Le ton de David Barroux dans son éditorial paru dans Les Echos du 16 mars est plus mordant. Tout en défendant le maintien de Carlos Ghosn à son poste, le journaliste renvoie dos à dos tous les acteurs de ce drame tragi-comique : « une entreprise qui licencie trois salariés sur de simples présomptions de culpabilité ne reposant sur rien de solide ne devrait-elle pas être cohérente et pousser vers la sortie un PDG coupable d’une faute totalement reconnue ? Le conseil d’administration de Renault, en conservant toute sa confiance à Carlos Ghosn, a jugé que non. Moralement, la position des administrateurs de Renault choque. Elle nourrira le sentiment de cassure existant entre la France du bas et ces élites. Dans ce monde du ‘deux poids, deux mesures’, l’image des patrons ne ressort pas grandie.

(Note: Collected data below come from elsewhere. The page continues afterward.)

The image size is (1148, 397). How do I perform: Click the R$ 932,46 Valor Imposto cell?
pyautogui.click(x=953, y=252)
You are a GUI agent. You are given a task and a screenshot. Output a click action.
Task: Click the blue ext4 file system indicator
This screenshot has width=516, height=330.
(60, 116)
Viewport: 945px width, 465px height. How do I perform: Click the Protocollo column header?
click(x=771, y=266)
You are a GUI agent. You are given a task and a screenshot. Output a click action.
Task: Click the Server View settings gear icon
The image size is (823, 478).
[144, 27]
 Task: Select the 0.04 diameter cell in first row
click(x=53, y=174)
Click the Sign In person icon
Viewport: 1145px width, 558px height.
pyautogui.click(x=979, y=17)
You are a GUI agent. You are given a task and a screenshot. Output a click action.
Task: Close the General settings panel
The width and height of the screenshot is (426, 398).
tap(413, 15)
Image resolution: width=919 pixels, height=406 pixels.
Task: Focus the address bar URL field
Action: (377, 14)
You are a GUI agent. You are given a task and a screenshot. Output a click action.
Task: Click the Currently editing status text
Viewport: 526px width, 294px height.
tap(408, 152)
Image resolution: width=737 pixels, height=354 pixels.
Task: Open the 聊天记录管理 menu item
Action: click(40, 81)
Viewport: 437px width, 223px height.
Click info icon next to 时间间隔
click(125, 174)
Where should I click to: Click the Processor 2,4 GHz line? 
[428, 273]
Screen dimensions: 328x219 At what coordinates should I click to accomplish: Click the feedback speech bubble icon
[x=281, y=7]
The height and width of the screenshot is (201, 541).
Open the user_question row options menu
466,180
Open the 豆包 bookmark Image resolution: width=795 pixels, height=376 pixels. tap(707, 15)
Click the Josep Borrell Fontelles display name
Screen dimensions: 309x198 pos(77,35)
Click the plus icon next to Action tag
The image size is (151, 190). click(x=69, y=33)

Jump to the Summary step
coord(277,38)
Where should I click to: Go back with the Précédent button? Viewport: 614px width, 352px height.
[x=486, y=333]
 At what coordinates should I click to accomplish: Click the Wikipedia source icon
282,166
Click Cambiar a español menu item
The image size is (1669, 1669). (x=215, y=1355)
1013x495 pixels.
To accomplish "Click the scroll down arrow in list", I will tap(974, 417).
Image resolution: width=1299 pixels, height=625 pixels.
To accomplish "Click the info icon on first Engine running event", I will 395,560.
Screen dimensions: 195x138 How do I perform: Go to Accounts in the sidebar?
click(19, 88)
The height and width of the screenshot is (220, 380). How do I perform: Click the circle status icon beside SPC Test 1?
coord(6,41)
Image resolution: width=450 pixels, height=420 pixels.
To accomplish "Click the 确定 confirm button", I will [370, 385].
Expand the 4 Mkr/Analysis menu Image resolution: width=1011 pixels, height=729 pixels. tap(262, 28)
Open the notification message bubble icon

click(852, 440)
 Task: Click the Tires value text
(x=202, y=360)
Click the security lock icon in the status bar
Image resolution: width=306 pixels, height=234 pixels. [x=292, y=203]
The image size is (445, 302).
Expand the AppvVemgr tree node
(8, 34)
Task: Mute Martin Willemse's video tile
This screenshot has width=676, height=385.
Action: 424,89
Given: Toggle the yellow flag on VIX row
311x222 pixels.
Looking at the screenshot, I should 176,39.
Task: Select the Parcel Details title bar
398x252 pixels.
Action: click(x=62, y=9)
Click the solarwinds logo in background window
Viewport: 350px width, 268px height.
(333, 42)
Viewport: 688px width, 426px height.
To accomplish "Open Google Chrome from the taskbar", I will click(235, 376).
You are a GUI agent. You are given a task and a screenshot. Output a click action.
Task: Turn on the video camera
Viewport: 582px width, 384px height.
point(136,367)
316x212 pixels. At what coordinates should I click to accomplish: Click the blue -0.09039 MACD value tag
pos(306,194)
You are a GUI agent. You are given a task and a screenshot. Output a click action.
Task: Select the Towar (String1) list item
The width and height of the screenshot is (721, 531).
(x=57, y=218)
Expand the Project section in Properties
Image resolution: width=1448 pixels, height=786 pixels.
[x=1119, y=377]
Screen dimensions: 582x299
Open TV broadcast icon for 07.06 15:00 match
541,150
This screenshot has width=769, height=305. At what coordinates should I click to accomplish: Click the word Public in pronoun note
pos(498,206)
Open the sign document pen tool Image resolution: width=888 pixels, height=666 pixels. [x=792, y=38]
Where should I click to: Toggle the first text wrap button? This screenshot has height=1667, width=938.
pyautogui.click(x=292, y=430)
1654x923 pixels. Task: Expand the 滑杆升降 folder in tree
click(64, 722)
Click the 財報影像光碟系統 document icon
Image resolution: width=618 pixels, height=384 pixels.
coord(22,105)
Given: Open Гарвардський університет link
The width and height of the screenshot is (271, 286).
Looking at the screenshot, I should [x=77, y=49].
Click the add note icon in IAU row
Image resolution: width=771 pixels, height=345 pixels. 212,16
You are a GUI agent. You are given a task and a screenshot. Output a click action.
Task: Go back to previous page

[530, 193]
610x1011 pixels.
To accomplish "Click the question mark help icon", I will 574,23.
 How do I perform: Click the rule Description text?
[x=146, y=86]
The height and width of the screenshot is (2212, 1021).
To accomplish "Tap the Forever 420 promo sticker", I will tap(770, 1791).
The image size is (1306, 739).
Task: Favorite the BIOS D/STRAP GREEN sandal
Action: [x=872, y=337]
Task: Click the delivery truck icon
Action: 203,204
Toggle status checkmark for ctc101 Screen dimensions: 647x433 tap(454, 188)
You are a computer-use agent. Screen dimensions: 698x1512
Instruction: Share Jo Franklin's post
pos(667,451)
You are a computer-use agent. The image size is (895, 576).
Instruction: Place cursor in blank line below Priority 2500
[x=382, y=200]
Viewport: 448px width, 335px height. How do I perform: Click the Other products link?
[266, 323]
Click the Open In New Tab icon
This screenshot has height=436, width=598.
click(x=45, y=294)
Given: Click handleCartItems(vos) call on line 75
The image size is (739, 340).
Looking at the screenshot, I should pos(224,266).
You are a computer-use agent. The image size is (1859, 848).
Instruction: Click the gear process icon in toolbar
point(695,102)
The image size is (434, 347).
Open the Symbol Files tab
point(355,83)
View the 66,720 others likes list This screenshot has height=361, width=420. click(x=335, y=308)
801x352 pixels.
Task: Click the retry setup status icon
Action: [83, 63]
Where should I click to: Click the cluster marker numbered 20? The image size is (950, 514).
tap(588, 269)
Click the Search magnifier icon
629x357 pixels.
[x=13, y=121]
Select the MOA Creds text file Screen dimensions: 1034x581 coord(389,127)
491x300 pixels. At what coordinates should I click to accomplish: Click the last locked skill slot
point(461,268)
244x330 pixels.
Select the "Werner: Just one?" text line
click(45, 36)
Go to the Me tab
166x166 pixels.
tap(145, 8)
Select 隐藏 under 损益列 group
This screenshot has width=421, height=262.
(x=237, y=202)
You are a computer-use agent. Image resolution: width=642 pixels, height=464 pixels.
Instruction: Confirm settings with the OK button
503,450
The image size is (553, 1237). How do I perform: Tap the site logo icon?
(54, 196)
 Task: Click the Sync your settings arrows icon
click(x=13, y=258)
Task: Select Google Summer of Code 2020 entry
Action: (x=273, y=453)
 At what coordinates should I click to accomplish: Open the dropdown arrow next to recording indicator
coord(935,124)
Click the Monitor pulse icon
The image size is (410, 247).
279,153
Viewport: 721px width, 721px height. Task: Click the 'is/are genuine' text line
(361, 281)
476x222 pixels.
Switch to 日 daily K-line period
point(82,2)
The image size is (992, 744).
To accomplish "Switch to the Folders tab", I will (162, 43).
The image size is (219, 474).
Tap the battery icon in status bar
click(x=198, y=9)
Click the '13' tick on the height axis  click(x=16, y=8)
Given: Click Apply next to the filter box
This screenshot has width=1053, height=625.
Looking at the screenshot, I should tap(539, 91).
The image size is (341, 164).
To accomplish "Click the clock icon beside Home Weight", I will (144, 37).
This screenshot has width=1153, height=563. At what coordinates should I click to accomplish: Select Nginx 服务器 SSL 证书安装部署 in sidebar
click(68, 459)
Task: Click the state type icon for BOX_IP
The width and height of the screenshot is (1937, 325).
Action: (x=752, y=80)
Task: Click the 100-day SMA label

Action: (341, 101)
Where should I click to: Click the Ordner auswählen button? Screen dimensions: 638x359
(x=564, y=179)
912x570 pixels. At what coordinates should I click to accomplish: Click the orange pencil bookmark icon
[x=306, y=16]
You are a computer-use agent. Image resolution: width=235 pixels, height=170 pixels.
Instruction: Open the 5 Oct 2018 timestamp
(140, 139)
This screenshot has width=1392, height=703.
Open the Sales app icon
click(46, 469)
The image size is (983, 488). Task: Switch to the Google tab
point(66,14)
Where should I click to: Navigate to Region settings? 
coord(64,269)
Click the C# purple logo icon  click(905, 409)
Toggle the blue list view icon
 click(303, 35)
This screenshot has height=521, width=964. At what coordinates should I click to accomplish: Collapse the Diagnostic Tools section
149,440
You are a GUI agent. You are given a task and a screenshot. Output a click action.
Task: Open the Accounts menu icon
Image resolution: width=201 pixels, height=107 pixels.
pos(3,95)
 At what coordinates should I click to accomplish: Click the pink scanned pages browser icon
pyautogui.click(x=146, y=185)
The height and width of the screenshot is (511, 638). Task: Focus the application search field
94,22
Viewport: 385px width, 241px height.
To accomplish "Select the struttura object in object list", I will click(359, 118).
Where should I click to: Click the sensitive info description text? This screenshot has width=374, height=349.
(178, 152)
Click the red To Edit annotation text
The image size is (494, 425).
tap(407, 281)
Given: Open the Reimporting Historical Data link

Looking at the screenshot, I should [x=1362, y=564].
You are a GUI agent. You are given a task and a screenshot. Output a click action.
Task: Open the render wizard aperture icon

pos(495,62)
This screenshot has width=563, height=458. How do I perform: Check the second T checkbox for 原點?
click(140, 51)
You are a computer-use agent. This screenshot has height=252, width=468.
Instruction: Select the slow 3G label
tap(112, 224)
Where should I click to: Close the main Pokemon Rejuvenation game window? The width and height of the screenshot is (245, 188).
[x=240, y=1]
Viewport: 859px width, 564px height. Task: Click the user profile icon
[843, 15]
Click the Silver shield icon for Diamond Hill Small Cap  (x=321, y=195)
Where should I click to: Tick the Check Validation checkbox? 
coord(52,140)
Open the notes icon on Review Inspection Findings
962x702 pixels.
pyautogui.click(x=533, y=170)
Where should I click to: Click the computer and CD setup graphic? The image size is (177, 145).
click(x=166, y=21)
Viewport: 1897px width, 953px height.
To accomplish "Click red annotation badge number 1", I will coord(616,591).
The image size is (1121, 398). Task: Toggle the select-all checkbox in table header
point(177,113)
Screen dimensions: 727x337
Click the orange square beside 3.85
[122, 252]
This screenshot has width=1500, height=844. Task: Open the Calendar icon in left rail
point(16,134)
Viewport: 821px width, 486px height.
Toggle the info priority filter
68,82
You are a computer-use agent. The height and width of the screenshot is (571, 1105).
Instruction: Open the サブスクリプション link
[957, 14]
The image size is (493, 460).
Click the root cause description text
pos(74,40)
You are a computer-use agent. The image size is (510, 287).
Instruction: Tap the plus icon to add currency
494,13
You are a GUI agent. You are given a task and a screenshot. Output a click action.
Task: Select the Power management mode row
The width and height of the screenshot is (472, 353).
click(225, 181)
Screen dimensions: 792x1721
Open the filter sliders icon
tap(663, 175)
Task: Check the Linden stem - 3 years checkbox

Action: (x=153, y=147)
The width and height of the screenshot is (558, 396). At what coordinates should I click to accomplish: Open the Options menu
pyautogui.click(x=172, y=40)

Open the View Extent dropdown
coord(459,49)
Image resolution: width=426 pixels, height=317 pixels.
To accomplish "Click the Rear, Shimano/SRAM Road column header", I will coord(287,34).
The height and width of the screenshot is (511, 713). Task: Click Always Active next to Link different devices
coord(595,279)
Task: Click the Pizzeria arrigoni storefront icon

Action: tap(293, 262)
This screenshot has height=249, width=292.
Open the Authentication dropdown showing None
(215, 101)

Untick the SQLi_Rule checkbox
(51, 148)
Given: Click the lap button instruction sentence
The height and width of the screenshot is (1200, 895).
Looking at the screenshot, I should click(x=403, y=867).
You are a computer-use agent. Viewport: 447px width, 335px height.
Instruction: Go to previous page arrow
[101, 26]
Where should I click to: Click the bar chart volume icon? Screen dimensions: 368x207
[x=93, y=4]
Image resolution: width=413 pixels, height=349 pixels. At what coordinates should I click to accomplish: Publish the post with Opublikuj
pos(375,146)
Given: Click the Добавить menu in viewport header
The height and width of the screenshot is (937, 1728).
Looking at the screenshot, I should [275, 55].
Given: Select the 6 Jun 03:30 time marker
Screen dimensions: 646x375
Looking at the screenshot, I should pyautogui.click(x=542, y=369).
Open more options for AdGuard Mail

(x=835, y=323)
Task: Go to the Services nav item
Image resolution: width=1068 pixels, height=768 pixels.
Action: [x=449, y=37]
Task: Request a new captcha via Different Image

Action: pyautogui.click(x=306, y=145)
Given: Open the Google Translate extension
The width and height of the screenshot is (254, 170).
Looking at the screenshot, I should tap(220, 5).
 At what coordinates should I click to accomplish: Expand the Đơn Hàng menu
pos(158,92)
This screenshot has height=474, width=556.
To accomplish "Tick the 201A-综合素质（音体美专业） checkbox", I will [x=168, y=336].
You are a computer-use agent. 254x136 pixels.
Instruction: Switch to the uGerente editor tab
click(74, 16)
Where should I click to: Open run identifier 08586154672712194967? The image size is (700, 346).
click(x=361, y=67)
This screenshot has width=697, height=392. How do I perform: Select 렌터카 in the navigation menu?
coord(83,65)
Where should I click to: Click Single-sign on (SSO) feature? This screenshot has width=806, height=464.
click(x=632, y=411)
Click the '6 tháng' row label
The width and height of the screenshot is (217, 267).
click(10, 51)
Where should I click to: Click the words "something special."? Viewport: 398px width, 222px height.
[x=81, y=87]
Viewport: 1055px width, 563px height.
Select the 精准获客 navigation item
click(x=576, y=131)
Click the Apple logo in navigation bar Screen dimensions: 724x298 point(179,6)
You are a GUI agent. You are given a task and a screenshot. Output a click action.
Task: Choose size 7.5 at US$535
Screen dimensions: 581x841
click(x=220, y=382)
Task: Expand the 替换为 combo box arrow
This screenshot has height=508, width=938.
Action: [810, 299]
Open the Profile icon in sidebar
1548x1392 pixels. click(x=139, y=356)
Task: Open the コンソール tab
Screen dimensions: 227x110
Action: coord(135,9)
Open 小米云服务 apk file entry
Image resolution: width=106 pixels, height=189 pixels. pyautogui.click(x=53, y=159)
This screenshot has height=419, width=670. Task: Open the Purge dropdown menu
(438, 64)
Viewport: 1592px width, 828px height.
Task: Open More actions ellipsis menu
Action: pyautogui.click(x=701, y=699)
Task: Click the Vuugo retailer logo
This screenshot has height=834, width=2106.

Le fait que des ministres jurent ensuite que ‘cette affaire n’en restera pas là’ ne dédouane guère plus l’exécutif. Premier actionnaire de Renault, l’Etat avait les moyens de pousser Carlos Ghosn vers la sortie. Ses représentants au sein du Conseil l’ont soutenu. L’Etat doit assumer ce choix et non se lancer dans une opération de communication purement démagogique. Car si le Conseil a refusé une solution radicale, c’est peut-être qu’il estimait que la faute n’était pas si lourde. Aveuglé, le management s’est trompé. Carlos Ghosn a prouvé qu’il était un piètre détective, qu’il s’entourait parfois mal. Il n’a pas mis en péril Renault. Chez Toyota, en dépit du rappel de 19 millions de voitures, le PDG n’a pas changé ! On ne règle pas tous les problèmes en exigeant que des têtes tombent. Et ce n’est pas parce qu’on s’est débarrassé trop vite de salariés, qu’il faut sacrifier un patron. Surtout, au moment où la terrible catastrophe qui frappe le Japon menace Nissan, dont Renault est le premier actionnaire et Carlos Ghosn le patron, pousser à la démission ce manager aurait ajouté une crise à la crise. Cela aurait déstabilisé Nissan et fragilisé l’union, instable mais efficace qui lie ce tandem franco-japonais de l’automobile. Encore utile, Carlos Ghosn a néanmoins commis une nouvelle erreur. Pour expier sa faute, il a renoncé à son ‘bonus Renault’, soit 1,6 million d’euros. Un sacrifice inférieur aux indemnités que toucheront les trois licenciés ! S’il avait voulu reconstruire sa légitimité et se donner les moyens d’imposer demain d’éventuels choix douloureux aux salariés de Renault, samouraï Ghosn aurait dû faire preuve d’un sens plus poussé du sacrifice. Il aurait pu renoncer également à son ‘bonus Nissan’, trois ou quatre fois plus élevé. Car l’honneur d’un samouraï n’est pas de se contenter d’une demi-mesure symbolique ».